#### SUPPLIED DATA:

###

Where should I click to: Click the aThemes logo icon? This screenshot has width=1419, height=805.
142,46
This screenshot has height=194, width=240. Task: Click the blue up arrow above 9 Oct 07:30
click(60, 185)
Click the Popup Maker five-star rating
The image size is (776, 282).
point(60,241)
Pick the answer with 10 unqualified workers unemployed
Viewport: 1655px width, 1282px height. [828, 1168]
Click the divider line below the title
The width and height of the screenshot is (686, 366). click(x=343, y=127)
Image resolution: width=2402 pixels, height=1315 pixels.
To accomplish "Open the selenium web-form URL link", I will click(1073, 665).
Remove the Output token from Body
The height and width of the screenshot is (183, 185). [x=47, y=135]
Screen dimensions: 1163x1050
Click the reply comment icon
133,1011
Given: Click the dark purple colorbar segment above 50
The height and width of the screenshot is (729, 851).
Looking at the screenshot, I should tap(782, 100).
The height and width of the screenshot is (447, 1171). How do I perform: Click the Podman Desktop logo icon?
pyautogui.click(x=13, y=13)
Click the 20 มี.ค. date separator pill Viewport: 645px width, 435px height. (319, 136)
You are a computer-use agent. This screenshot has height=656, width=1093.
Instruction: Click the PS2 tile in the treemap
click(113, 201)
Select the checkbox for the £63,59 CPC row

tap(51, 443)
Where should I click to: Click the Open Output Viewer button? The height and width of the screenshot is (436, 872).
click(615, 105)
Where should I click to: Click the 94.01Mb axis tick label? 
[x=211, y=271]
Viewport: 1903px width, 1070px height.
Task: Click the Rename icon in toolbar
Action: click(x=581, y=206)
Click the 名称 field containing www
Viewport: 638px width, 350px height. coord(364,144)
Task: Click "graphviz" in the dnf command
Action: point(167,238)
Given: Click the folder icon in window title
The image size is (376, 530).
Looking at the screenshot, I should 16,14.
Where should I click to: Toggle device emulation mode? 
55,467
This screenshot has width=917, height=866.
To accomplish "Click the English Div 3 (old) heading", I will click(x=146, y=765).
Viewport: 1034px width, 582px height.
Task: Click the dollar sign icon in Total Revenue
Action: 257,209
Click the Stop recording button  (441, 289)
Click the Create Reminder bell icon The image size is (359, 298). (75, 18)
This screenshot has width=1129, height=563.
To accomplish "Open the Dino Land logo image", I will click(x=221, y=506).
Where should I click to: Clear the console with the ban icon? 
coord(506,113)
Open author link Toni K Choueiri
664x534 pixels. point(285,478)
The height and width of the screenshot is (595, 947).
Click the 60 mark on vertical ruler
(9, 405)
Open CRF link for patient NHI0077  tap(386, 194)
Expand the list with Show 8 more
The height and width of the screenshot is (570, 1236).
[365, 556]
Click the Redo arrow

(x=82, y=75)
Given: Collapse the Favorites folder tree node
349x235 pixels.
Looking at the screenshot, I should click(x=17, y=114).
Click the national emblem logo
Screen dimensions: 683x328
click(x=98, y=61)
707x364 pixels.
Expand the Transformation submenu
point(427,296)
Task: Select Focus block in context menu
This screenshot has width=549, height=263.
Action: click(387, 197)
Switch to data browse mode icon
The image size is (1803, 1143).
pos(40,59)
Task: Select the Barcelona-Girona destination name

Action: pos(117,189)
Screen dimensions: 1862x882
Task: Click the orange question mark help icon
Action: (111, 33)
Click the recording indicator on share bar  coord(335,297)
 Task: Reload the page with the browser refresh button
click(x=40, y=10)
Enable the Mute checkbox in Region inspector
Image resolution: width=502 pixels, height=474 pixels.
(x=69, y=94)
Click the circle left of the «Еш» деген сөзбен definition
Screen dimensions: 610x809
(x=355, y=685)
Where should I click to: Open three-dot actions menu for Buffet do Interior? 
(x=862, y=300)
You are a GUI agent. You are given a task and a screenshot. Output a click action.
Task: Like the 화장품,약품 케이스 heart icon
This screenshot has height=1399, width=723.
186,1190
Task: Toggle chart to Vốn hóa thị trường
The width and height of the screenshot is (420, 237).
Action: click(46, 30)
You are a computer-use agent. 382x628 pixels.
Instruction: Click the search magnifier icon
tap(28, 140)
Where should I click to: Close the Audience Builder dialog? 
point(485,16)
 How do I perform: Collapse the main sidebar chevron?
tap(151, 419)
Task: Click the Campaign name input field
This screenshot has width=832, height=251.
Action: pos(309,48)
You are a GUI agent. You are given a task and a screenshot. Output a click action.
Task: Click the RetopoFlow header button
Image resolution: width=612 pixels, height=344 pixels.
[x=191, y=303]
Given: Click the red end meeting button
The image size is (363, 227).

###

#### INSTRUCTIONS FOR THE TASK:
Copy out the lines starting with the line that contains "The height and width of the screenshot is (447, 1171)." and going on through the line that contains "Action: click(x=581, y=206)", keeping them unchanged.

#### EXERCISE SOLUTION:
The height and width of the screenshot is (447, 1171). How do I perform: Click the Podman Desktop logo icon?
pyautogui.click(x=13, y=13)
Click the 20 มี.ค. date separator pill Viewport: 645px width, 435px height. (319, 136)
You are a computer-use agent. This screenshot has height=656, width=1093.
Instruction: Click the PS2 tile in the treemap
click(113, 201)
Select the checkbox for the £63,59 CPC row

tap(51, 443)
Where should I click to: Click the Open Output Viewer button? The height and width of the screenshot is (436, 872).
click(615, 105)
Where should I click to: Click the 94.01Mb axis tick label? 
[x=211, y=271]
Viewport: 1903px width, 1070px height.
Task: Click the Rename icon in toolbar
Action: click(x=581, y=206)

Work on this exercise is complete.